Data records
▼▼▼
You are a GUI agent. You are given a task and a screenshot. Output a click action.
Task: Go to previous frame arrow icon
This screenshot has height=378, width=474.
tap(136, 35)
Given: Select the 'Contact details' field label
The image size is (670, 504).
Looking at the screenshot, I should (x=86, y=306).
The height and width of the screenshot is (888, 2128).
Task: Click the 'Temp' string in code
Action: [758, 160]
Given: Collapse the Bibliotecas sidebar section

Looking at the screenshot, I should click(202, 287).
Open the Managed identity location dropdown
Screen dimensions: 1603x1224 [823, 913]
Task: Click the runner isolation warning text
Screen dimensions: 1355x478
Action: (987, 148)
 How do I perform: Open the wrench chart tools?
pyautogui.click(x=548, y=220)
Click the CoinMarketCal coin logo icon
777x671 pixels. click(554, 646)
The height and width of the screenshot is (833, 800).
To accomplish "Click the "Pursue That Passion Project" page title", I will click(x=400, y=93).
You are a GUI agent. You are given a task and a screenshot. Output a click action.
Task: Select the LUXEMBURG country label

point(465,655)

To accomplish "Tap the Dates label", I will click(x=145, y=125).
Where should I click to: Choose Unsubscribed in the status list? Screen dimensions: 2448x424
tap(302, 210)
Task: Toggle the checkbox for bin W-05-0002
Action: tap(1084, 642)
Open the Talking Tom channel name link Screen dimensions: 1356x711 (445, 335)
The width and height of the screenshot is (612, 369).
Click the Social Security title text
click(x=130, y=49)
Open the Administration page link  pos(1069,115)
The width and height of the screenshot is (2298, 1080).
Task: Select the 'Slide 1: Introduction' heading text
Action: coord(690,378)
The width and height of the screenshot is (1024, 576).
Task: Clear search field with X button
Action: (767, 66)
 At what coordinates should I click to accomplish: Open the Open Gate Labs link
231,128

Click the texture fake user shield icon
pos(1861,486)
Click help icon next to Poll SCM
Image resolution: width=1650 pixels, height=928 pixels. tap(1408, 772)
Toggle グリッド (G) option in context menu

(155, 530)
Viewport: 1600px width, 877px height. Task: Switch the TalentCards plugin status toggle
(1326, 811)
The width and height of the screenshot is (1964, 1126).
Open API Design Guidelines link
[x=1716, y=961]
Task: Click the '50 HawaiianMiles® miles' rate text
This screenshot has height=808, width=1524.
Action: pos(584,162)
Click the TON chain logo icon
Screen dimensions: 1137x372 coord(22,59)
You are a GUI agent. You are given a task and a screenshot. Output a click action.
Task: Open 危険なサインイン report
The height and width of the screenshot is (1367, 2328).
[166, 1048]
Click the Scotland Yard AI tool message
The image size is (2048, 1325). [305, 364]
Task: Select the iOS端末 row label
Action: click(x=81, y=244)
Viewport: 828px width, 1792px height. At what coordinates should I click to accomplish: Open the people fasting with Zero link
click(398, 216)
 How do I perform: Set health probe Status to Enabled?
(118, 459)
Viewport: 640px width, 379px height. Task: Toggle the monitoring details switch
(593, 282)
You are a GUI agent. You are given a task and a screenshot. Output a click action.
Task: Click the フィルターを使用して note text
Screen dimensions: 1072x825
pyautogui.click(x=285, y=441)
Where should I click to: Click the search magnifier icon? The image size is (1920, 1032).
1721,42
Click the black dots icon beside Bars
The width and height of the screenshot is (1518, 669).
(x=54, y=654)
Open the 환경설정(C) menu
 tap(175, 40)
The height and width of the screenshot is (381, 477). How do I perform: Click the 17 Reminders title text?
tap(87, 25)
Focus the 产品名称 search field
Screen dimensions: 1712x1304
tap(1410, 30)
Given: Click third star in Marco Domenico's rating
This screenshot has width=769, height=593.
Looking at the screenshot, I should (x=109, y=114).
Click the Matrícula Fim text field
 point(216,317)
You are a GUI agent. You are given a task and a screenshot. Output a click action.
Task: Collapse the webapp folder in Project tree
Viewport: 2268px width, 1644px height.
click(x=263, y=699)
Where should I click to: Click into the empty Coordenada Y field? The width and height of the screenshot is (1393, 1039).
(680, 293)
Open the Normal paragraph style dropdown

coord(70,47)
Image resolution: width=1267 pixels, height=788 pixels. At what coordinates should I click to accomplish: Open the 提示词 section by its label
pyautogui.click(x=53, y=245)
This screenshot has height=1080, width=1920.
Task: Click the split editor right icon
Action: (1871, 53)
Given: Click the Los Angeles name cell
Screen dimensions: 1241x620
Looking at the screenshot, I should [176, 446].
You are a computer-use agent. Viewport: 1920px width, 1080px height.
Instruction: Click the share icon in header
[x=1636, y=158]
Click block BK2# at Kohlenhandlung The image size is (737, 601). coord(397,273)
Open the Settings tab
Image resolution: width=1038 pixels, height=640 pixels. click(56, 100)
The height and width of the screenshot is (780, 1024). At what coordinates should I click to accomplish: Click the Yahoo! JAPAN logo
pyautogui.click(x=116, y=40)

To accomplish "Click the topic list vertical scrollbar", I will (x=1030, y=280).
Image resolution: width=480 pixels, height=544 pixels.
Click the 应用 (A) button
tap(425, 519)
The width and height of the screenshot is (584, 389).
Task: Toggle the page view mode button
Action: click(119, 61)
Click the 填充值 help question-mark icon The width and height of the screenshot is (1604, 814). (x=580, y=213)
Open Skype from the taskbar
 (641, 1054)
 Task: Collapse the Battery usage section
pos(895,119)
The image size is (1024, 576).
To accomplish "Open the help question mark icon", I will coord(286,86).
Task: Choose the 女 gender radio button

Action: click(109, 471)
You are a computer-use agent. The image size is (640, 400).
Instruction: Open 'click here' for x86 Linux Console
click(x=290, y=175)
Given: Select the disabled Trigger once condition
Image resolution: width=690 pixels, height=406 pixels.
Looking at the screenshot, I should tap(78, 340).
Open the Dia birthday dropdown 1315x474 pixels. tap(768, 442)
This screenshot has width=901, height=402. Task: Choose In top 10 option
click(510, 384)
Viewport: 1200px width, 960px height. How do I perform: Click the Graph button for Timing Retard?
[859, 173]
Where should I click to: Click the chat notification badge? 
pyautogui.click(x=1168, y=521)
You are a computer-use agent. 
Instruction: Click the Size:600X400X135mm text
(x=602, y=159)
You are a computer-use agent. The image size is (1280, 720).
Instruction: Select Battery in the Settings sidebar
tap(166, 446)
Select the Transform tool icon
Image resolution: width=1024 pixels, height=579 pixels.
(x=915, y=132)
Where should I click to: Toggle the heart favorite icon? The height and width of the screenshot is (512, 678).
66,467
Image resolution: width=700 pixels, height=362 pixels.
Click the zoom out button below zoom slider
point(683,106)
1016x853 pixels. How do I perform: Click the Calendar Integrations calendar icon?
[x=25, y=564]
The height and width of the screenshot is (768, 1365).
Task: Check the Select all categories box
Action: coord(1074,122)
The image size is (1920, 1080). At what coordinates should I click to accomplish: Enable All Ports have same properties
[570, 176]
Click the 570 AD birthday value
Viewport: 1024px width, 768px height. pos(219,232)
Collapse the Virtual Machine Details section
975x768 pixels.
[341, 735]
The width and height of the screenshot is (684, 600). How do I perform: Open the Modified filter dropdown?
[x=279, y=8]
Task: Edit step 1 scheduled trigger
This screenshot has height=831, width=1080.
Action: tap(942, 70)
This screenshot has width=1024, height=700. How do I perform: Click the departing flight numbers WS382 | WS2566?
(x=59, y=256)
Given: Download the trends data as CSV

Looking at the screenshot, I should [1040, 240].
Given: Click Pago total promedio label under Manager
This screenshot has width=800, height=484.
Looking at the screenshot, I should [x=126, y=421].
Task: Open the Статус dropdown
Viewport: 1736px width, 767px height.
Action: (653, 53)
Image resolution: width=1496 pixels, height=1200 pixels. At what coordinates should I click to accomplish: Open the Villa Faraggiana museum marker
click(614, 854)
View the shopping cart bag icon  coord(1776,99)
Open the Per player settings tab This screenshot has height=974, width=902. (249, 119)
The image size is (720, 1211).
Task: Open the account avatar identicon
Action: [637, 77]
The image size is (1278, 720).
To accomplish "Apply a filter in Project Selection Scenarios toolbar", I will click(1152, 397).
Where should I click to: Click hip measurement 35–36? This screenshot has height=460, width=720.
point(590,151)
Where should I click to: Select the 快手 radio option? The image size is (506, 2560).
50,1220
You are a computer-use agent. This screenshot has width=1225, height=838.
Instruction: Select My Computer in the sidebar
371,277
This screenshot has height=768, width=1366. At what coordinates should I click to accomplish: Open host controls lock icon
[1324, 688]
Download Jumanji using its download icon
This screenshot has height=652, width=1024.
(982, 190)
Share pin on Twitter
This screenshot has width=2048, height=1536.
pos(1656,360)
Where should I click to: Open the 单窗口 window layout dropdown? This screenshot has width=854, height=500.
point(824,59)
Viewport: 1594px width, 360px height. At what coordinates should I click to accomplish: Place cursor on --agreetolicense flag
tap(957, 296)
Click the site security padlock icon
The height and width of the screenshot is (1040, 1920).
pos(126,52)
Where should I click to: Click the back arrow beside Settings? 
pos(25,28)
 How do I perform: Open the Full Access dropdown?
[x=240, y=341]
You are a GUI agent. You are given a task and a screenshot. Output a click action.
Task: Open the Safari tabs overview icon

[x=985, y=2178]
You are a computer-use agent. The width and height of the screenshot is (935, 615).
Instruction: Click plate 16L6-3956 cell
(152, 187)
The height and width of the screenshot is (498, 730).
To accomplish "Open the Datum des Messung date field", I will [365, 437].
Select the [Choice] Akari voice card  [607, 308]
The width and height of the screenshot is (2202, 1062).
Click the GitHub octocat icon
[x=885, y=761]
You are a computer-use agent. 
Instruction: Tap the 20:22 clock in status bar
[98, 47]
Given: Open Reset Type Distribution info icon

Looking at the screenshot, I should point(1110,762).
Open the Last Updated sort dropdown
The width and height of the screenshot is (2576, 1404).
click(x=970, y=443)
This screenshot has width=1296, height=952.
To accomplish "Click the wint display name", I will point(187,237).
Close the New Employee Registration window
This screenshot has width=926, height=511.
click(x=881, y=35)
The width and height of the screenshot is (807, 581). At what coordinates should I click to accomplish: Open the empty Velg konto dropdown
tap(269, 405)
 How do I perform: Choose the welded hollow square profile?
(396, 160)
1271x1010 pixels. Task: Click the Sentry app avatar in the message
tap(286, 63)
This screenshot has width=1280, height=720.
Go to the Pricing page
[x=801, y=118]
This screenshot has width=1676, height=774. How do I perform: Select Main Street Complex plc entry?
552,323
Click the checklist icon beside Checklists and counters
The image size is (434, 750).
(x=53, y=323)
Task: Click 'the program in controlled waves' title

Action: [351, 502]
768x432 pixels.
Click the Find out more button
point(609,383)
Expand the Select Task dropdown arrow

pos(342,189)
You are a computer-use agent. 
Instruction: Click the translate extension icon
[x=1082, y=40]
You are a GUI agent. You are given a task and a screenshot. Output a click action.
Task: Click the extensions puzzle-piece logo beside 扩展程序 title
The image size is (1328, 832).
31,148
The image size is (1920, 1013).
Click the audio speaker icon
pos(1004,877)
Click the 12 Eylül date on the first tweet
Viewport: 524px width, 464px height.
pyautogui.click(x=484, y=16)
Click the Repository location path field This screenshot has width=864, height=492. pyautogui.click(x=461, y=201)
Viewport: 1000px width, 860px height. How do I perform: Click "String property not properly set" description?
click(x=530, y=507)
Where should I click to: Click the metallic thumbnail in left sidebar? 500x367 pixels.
▲▲▲
OBJECTIVE → Print the lines of the listing above without any changes, starting with the line that contains "You are a computer-use agent. The image size is (1280, 720)." and continuing through the line that contains "View the shopping", both included.

RESPONSE TO THIS EXERCISE →
You are a computer-use agent. The image size is (1280, 720).
Instruction: Select Battery in the Settings sidebar
tap(166, 446)
Select the Transform tool icon
Image resolution: width=1024 pixels, height=579 pixels.
(x=915, y=132)
Where should I click to: Toggle the heart favorite icon? The height and width of the screenshot is (512, 678).
66,467
Image resolution: width=700 pixels, height=362 pixels.
Click the zoom out button below zoom slider
point(683,106)
1016x853 pixels. How do I perform: Click the Calendar Integrations calendar icon?
[x=25, y=564]
The height and width of the screenshot is (768, 1365).
Task: Check the Select all categories box
Action: coord(1074,122)
The image size is (1920, 1080). At what coordinates should I click to accomplish: Enable All Ports have same properties
[570, 176]
Click the 570 AD birthday value
Viewport: 1024px width, 768px height. pos(219,232)
Collapse the Virtual Machine Details section
975x768 pixels.
[341, 735]
The width and height of the screenshot is (684, 600). How do I perform: Open the Modified filter dropdown?
[x=279, y=8]
Task: Edit step 1 scheduled trigger
This screenshot has height=831, width=1080.
Action: tap(942, 70)
This screenshot has width=1024, height=700. How do I perform: Click the departing flight numbers WS382 | WS2566?
(x=59, y=256)
Given: Download the trends data as CSV

Looking at the screenshot, I should [1040, 240].
Given: Click Pago total promedio label under Manager
This screenshot has width=800, height=484.
Looking at the screenshot, I should [x=126, y=421].
Task: Open the Статус dropdown
Viewport: 1736px width, 767px height.
Action: (653, 53)
Image resolution: width=1496 pixels, height=1200 pixels. At what coordinates should I click to accomplish: Open the Villa Faraggiana museum marker
click(614, 854)
View the shopping cart bag icon  coord(1776,99)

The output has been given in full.